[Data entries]
======
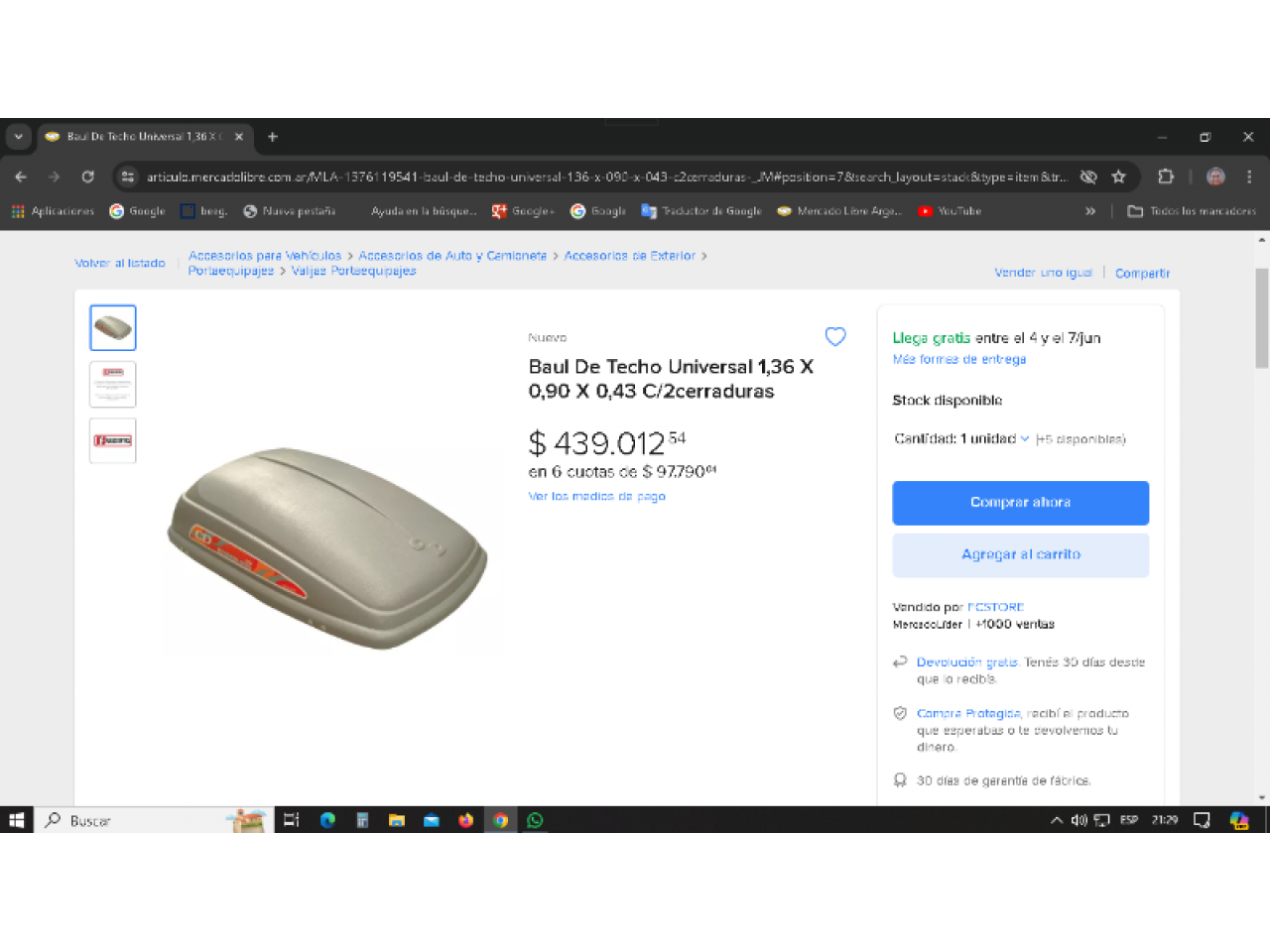Click the eye-slash tracking icon in address bar
1270x952 pixels.
point(1088,177)
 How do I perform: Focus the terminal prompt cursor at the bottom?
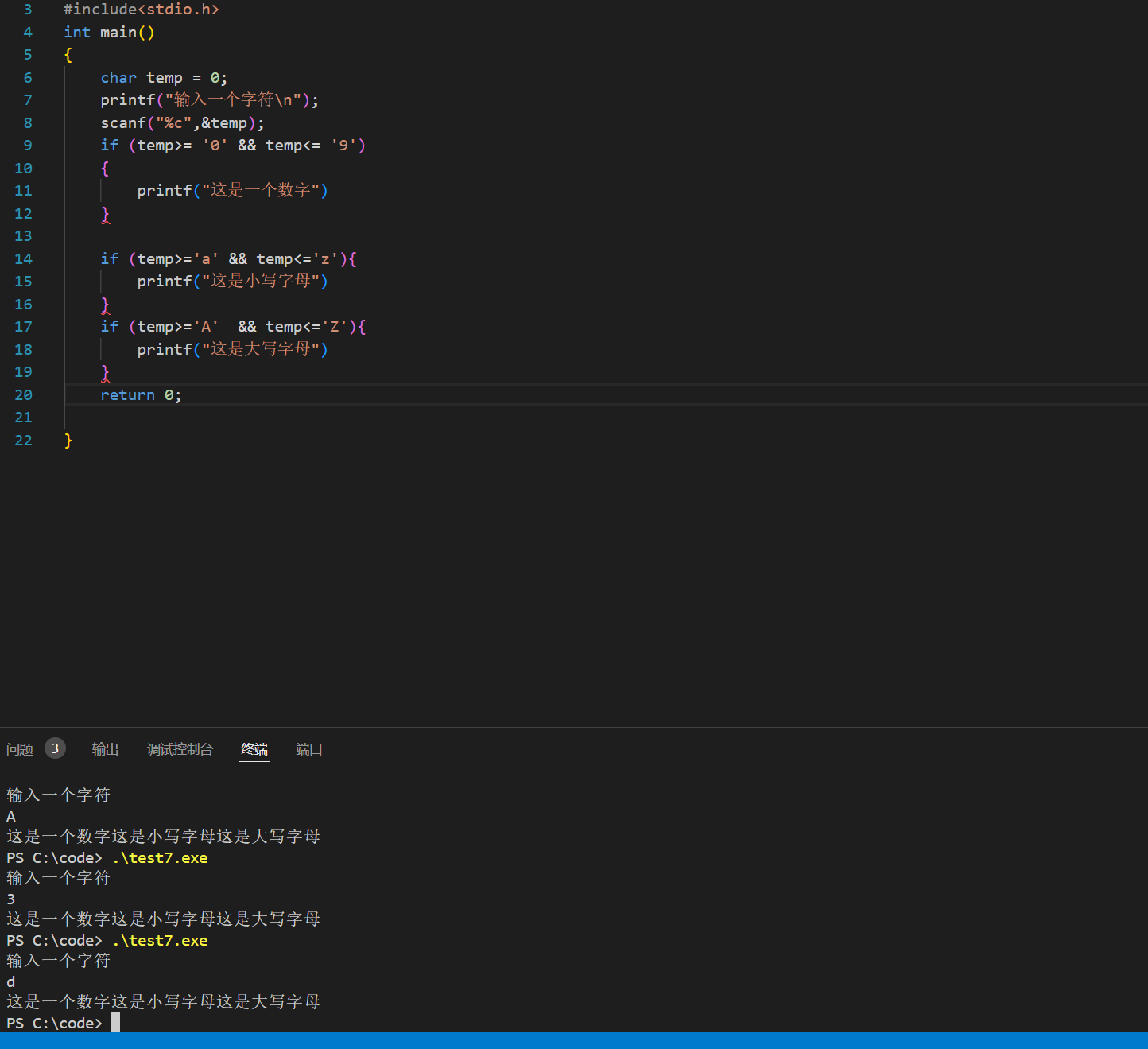[x=115, y=1023]
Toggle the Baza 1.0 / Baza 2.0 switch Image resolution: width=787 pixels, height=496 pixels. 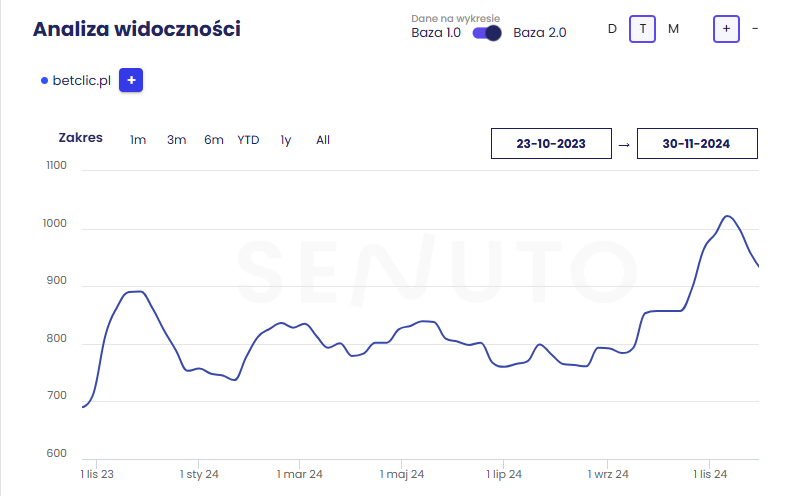pyautogui.click(x=487, y=33)
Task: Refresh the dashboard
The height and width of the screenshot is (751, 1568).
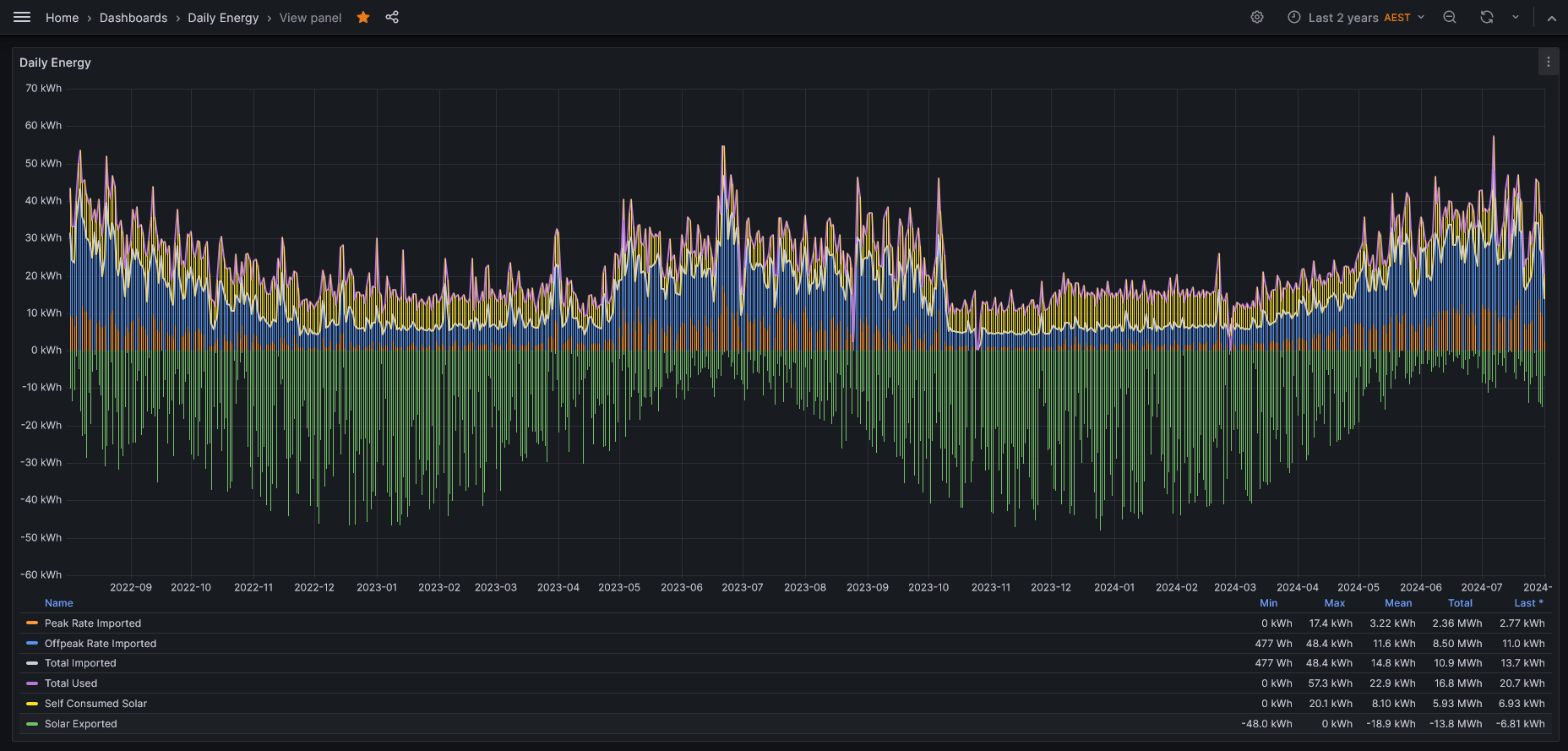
======
### What you should do
Format the lines of the records from the beginning through the line containing "[x=115, y=1023]", inclusive, as a numbered list, omitting blank lines and leaving out the pictures.

### Output for this task
1. Click the eye-slash tracking icon in address bar
2. 1270x952 pixels.
3. point(1088,177)
4.  How do I perform: Focus the terminal prompt cursor at the bottom?
5. [x=115, y=1023]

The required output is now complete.